Records contained in a dataset:
Start of Block

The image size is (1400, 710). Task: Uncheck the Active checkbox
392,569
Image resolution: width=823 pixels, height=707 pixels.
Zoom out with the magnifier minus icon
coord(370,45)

End of Block

» Work request: Would you print all of the records exactly as they were given?

» Output for this exercise:
The image size is (1400, 710). Task: Uncheck the Active checkbox
392,569
Image resolution: width=823 pixels, height=707 pixels.
Zoom out with the magnifier minus icon
coord(370,45)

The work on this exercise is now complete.